Without television, I've had to turn my attentions elsewhere. A better person would pick up a book, go for a run, or regularly clean out the cat litter box. While noble, my requirements are less so. After a long day, I need something that can pass the time and use as few braincells as possible (this explains the glass of wine that accompanies my new-found activity, just in case it isn't enough.) And I've found it.
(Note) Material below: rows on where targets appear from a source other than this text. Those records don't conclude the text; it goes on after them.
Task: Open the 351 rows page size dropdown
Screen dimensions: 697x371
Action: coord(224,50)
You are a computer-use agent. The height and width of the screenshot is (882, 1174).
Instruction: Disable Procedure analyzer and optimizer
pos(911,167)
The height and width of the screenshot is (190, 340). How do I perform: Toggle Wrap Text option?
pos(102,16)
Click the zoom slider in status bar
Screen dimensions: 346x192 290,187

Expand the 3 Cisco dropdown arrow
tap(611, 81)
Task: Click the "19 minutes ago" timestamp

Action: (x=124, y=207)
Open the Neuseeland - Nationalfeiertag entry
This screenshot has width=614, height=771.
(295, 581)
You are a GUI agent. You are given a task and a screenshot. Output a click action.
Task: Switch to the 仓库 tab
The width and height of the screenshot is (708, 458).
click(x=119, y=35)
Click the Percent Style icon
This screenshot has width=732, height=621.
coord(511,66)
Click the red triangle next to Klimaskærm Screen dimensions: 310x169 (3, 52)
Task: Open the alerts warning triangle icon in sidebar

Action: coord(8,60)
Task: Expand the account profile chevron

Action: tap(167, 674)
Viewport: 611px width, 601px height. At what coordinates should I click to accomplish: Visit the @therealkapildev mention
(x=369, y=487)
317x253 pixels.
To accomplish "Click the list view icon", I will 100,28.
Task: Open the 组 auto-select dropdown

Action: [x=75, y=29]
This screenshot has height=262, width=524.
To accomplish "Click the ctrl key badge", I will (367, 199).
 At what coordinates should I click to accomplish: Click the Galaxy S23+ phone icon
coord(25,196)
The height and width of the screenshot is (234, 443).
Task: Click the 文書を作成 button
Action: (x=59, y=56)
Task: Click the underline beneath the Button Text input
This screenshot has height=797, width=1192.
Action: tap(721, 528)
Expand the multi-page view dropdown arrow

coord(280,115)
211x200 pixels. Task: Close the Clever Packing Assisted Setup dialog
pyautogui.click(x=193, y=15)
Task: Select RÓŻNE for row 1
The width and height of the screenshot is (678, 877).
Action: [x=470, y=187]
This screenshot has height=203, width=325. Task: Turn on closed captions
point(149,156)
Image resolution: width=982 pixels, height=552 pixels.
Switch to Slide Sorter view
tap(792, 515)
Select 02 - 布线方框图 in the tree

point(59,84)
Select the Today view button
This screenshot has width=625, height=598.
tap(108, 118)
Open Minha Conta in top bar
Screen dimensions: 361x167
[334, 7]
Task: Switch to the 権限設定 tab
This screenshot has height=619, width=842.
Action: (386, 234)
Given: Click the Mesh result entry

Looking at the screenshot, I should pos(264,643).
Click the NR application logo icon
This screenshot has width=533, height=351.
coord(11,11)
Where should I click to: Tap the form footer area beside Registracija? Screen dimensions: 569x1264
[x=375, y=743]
And thy name is Doodle Jump.
Doodle Jump is the brain child of some evil genius in Germany (actually, no idea, and does it matter? The dude's getting rich off of this perfect and ridiculous little game. It's the most downloaded iphone game app on, like, the entire planet.) You jump your little Doodle man from platform to platform, waving your iphone to do so. Sometimes he bounces on a spring. Sometimes he's swiftly propelled upward via a magical beanie hat. Seriously.
As someone who's always been loathed to give up control and fling my controls around like I really care with Nintendo games and more recently, Wii, I was alarmed at how quickly and dramatically I gave everything to propelling my little Doodle upward. And, have you ever felt yourself do something totally against everything you thought made you you? Maybe in your case it was knocking off a bank or lying to Grandma Mimi, but for me it was when I cried out the first time my little Doodle missed a platform and whistled toward the ground (luckily, they never show the bloody result). My cry was sincere and generally one reserved for seeing someone kick a puppy with a steel-toed boot. And it chilled me to the bone.
Curious, I played again. And again. And again - all with the same humiliating and overly dramatic result. As soon as the Doodle started his swift decent, I sobbed and cursed my cruel carelessness. And then immediately laughed at my own idiot self (sort of like when I watch Grey's Anatomy reruns, I suppose). I realized Doodle Jump offered exactly what I needed, exactly what my television used to offer: a sense of accomplishment and zero-obligation drama. Oh, and I will never, ever, play Doodle Jump in public.